Working with an OEM can help VSPs compete by reducing the number of business operations they must manage, like manufacturing, fulfillment, and support, helping them get to market faster. Because OEMs already have established supply chains, support networks, and the workforce to build and manage products, VSPs can go back to focusing on what they do best: continuing to innovate on the ideas and designs behind the product.

For example, imagine a company specializing in personalization software teaming up with an OEM hardware provider to create its product. By doing so, it avoids having to divert its own human and financial resources away from the software development process to configure the custom hardware. Manufacturing aside, this company would also not be responsible for keeping a stock of spare parts or replacements and would not have to deal with navigating industry regulations, as the OEM would maintain the physical product. This would also allow even a mid-sized company based anywhere in the world to offer shipping, on-site deployment, and technical support, regardless of where its customers were based.

In addition, OEMs can help VSPs overcome one of the biggest challenges digital transformation has brought to the forefront of many industries: a significant lack of next-generation business and IT skills. The average company does not have a large-enough supply of workers with the skillsets to build, implement, and manage products that have personalization technology baked in, but OEMs do.

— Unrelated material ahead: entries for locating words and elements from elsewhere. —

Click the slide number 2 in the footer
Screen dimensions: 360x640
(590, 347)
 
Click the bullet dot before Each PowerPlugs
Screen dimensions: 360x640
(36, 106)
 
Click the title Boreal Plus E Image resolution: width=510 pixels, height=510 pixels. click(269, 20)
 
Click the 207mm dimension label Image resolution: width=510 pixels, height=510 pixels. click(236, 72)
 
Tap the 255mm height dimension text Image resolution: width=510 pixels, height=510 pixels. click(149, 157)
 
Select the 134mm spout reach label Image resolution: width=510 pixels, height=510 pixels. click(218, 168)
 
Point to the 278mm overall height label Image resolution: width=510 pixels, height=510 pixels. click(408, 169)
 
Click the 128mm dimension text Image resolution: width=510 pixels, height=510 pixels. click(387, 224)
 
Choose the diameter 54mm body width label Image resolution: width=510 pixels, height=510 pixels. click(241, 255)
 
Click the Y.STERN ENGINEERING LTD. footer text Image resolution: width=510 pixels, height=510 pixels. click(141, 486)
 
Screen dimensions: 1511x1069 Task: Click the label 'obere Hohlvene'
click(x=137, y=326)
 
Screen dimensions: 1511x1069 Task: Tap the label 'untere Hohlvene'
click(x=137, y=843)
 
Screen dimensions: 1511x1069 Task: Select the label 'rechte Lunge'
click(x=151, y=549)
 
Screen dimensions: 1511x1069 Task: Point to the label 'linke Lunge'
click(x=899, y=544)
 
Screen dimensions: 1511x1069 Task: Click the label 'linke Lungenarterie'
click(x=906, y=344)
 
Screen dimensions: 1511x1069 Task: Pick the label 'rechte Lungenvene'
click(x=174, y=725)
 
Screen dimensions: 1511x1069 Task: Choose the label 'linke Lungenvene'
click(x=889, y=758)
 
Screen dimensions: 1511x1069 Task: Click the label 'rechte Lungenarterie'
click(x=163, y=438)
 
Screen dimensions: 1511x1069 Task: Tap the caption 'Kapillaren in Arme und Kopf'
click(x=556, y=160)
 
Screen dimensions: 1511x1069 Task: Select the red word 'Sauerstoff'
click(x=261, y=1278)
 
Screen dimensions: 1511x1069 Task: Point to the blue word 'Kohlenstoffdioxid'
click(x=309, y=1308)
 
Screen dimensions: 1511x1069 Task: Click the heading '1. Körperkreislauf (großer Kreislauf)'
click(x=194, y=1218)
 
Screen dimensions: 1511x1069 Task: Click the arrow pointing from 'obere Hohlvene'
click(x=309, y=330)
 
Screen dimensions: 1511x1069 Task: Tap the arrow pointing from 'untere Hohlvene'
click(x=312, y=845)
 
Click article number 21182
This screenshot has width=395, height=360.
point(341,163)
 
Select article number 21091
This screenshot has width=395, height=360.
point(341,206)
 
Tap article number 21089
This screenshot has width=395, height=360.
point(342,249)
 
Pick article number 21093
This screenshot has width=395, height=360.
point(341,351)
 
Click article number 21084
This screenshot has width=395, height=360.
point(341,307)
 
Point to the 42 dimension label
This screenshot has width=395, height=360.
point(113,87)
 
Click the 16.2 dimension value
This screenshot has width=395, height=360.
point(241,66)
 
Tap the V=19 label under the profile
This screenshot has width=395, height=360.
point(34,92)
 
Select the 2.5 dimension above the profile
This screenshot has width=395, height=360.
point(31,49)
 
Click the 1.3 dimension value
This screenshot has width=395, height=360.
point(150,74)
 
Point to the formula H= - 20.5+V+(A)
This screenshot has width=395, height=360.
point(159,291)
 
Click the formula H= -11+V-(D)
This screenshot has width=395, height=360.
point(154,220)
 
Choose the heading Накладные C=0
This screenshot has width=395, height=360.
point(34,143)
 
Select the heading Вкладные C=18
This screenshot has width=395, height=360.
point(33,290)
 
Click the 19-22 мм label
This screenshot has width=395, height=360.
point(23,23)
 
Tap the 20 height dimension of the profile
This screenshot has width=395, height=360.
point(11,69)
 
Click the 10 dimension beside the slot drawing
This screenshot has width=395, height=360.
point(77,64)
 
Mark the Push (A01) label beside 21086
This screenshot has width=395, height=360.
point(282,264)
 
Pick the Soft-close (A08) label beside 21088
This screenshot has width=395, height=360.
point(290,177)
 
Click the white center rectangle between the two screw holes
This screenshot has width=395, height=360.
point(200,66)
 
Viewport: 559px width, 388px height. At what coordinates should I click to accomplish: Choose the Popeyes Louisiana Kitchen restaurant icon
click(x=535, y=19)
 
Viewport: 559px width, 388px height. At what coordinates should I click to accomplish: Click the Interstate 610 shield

Personalization offers big opportunities for a range of vertical solution providers to differentiate themselves and provide specific capabilities their customers are seeking.

But they don’t have to—and shouldn’t—go it alone. Rather than trying to do it all, there is a clear benefit for both VSPs and OEMs to focus on what they are each best at, and rely on one another to handle the rest. This division of labor will only become more important over time as businesses around the world increasingly feel the pressure to take advantage of what digital transformation can offer—or risk falling behind to competitors that can.